MEMPHIS, TN (abc24.com) - A jolly Memphis Zoo staff has confirmed the pregnancy of one of its African elephants. "Gina" is expected to give birth in summer of 2012.
The pregnancy is a result of the Zoo's continued participation in the Association of Zoos and Aquariums' (AZA) plans to grow the captive population of elephants. This plan, known as the Species Survival Plan, outlines the management and development of healthy elephant herds in U.S. zoos.
"An ultrasound showed that the uterus and uterine horns were characteristic of a pregnant cow," said Dr. Andy Kouba, Director of Conservation and Research. "Hormone monitoring of the steroid progesterone, the hormone of pregnancy, shows that Gina is pregnant."
Artificial insemination procedures were performed at the Zoo October 24 and 25, 2010. Elephant gestation is 22 months, so the calf is expected to be born in August 2012. Zoo staff will be closely monitoring Gina and coordinating exercises with her to ensure a healthy pregnancy.
Gina is 28 years old and shares her exhibit with two other female elephants, "Tyranza," age 47 and "Asali," age 26. The Zoo does not have any males on exhibit. Collections used in the artificial insemination came from bull elephants at the Pittsburgh and Indianapolis zoos. The Zoo plans to conduct DNA tests to determine paternity once the calf is several months old.

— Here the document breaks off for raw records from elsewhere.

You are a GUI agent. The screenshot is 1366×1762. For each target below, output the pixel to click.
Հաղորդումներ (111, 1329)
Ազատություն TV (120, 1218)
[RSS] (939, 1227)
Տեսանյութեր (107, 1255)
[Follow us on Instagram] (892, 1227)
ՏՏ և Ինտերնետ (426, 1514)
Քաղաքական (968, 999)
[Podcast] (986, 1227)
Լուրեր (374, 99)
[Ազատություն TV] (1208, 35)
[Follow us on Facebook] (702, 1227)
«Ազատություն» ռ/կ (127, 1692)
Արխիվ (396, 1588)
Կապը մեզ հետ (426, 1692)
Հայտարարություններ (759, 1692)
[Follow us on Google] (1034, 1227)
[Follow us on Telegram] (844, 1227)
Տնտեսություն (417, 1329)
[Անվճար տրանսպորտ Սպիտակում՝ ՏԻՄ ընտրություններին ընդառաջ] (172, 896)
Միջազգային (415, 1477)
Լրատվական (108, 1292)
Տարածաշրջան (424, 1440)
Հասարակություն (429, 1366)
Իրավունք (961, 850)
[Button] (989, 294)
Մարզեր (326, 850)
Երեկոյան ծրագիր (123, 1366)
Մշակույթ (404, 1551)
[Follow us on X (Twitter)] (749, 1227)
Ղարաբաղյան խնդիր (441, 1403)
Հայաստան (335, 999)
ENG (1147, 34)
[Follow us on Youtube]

"We're, of course, cautiously optimistic," said Matt Thompson, Director of Animal Programs. "This will be Gina's first calf, so it's important that we monitor her progress closely."

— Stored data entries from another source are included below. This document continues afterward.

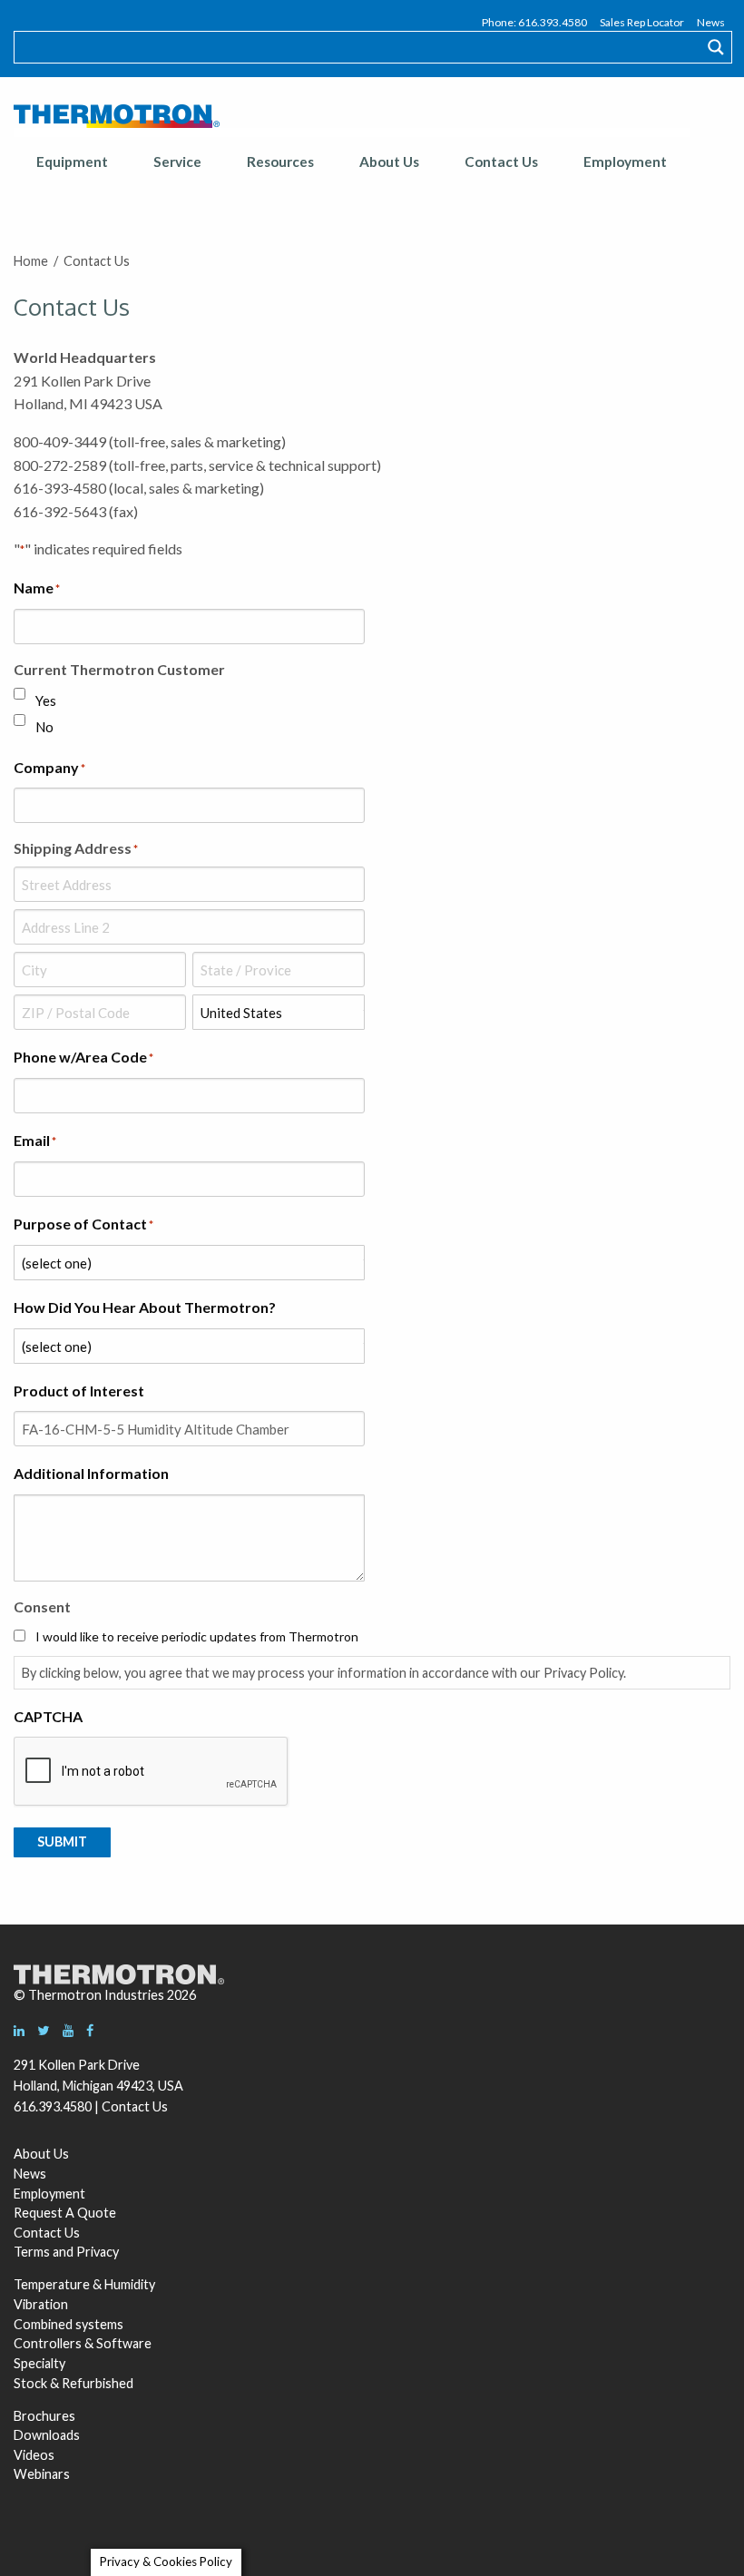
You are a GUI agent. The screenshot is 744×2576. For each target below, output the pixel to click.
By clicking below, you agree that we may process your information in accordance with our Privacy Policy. (324, 1672)
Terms (32, 2251)
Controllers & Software (83, 2343)
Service (177, 161)
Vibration (41, 2304)
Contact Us (501, 161)
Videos (34, 2455)
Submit (62, 1841)
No (44, 727)
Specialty (39, 2363)
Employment (625, 161)
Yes (45, 700)
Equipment (72, 161)
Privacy (97, 2251)
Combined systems (68, 2324)
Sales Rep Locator (642, 22)
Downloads (47, 2435)
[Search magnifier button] (715, 47)
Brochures (44, 2416)
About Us (389, 161)
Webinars (42, 2474)
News (711, 22)
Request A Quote (65, 2212)
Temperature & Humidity (84, 2284)
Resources (280, 161)
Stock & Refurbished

In summer of 2009, Memphis Zoo staff welcomed its first elephant calf when Asali gave birth in July. The female calf died tragically just two days later from an accidental injury by her mother.
Asali was also artificially inseminated in May of this year. This attempt was unsuccessful; however, Zoo staff will attempt another insemination with Asali on her next cycle.

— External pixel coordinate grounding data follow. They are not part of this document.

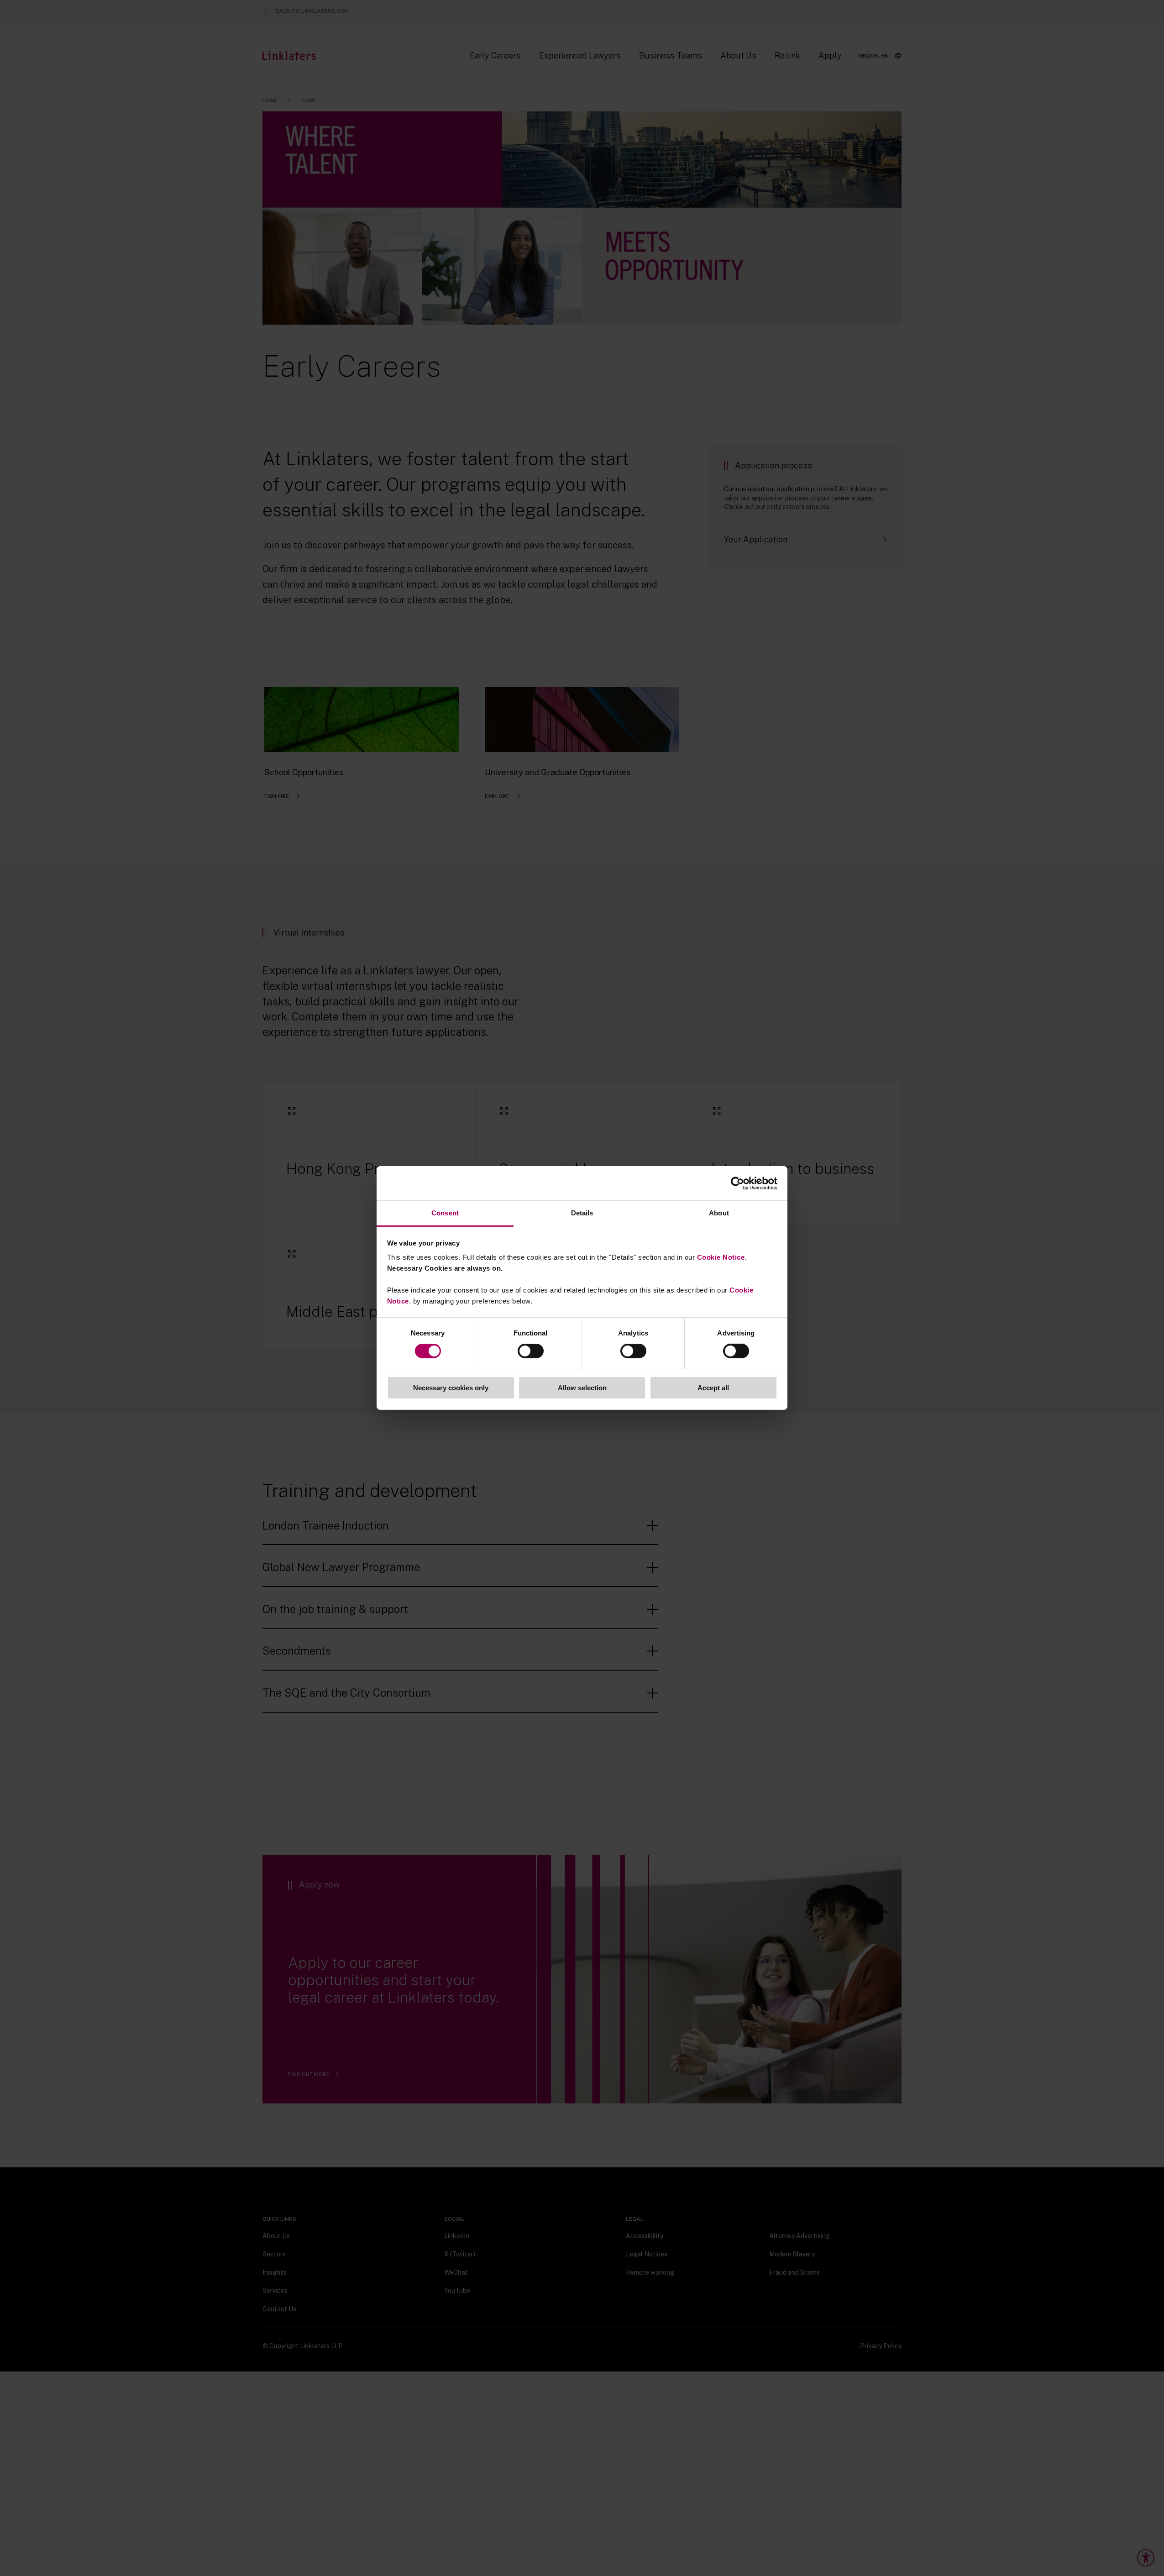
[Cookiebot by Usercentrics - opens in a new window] (737, 1183)
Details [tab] (582, 1213)
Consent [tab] (445, 1213)
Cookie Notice (721, 1257)
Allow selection (582, 1388)
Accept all (713, 1388)
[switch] (531, 1351)
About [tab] (719, 1213)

The Zoo recently received a grant from the Institute of Museum and Library Services to expand the inside of the elephant barn to provide more stalls and usable space for the elephants. The barn now includes a stall for calf and mother to be separated from the rest of the herd. Improvements have also been made to the interior to create better visual contact between each of the elephants, as well as improvements on the floors making them softer and more sanitary.
There are also future plans for the footprint of the elephant yard to be expanded eastward toward Northwest Passage in the space currently housing the Zoo concessions and Animal Nutrition Center, including the former location of the Zoo's greenhouses.
"The recent renovations made in the elephant barn well exceed guidelines set by the Association of Zoos and Aquariums. The construction of the additional stalls will allow space for our keepers to provide exceptional care for both mother and calf as we look to expand the Memphis Zoo herd," said Chuck Brady, Zoo President and CEO.
These planned expansions will give the elephants almost three times the room they have in their current exhibit.